Dataset rows:
▼

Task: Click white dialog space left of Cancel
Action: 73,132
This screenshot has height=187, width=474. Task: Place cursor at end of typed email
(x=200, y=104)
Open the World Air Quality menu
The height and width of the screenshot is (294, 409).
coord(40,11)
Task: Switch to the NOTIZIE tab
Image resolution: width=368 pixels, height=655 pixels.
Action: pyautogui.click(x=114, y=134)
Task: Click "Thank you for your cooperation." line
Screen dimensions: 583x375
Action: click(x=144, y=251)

▲
▼

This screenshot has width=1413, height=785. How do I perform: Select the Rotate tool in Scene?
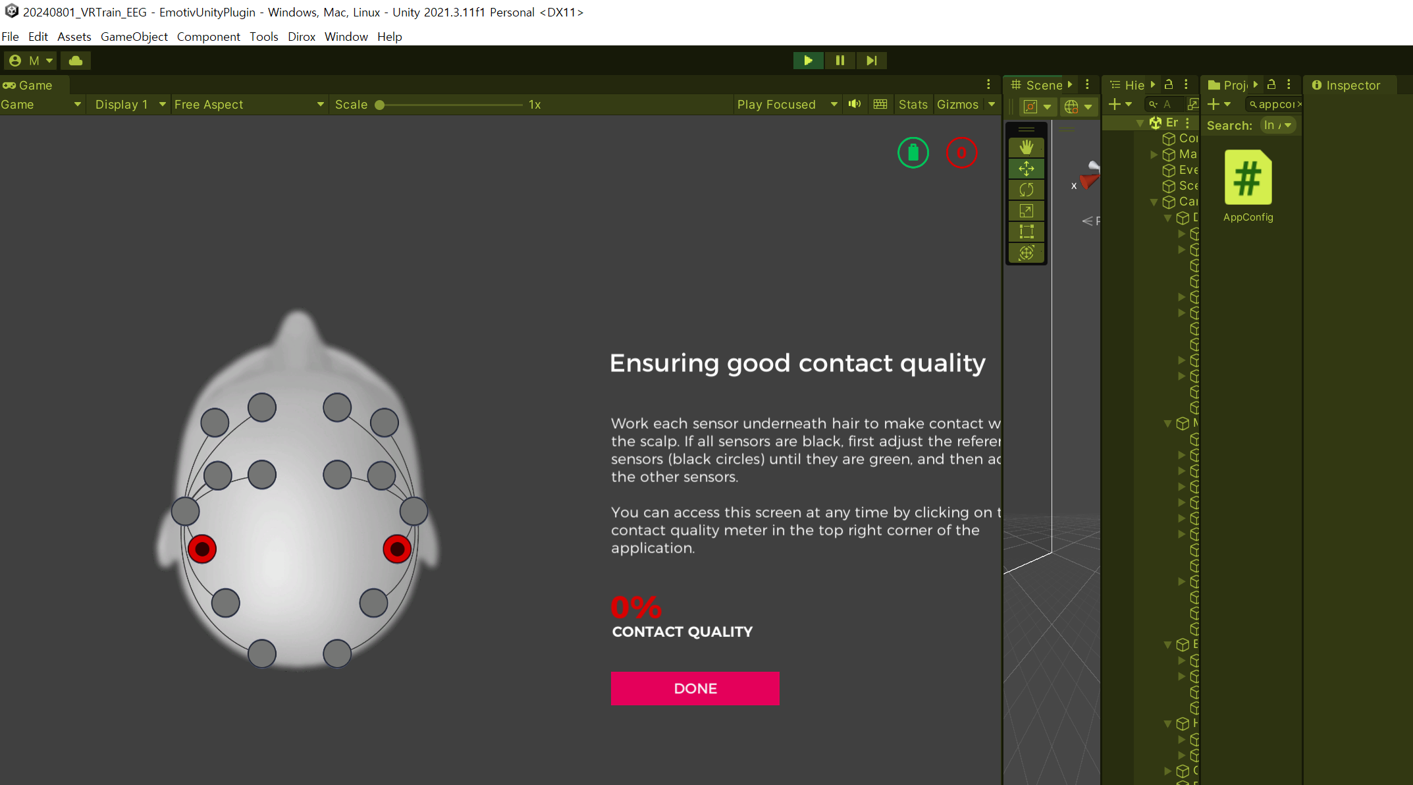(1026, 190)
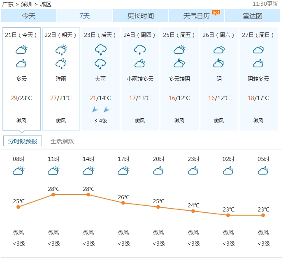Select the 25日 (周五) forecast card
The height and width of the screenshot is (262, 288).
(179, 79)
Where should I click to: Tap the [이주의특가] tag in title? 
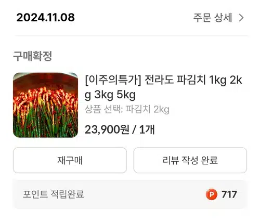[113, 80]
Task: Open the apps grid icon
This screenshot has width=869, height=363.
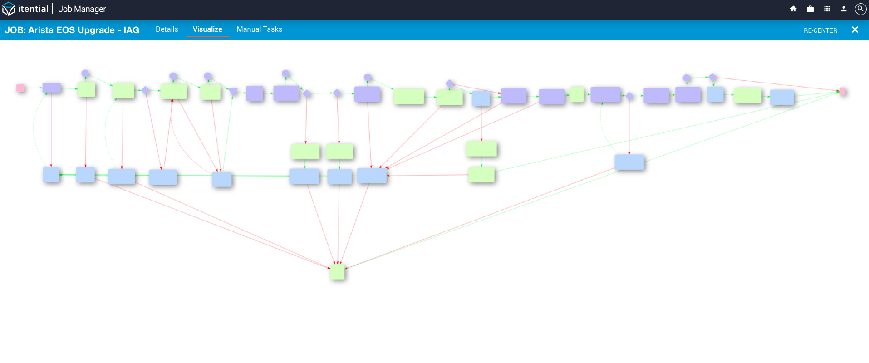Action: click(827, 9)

▲
▼

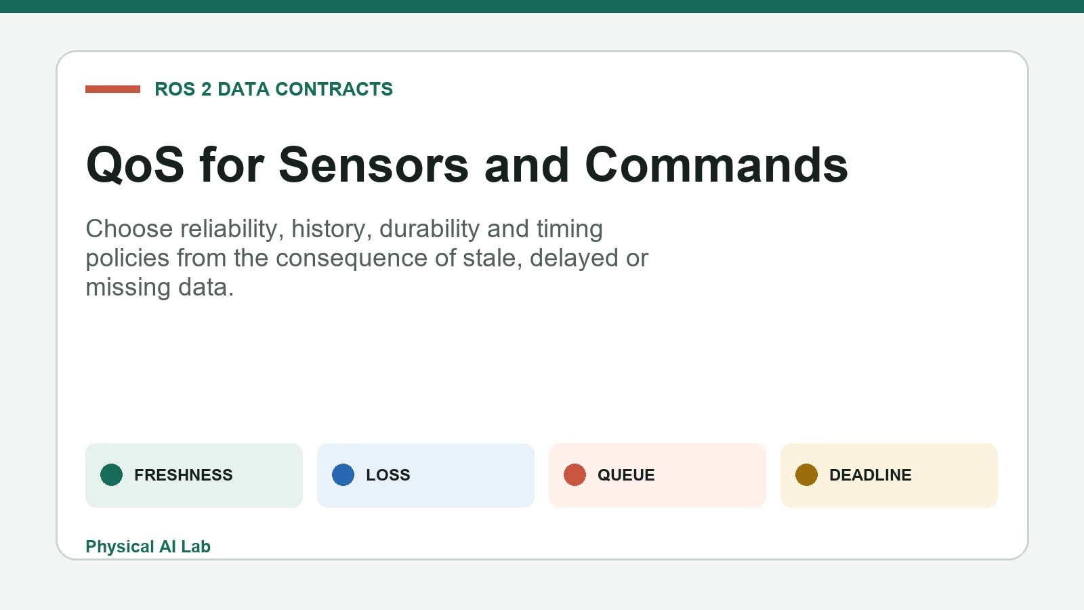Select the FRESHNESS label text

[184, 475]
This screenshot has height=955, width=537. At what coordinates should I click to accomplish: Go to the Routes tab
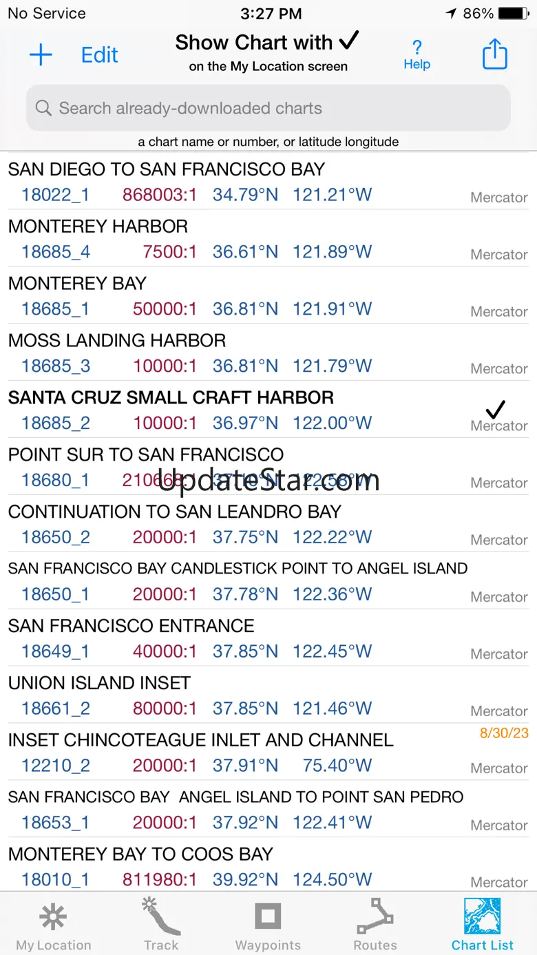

▲

Your objective: Write out again the lines from the line with "Task: Open the apps grid icon" up to and including the line with "Action: click(827, 9)", adding 15 to each coordinate in the answers. Leave out the pictures.

Answer:
Task: Open the apps grid icon
This screenshot has width=869, height=363.
Action: click(842, 24)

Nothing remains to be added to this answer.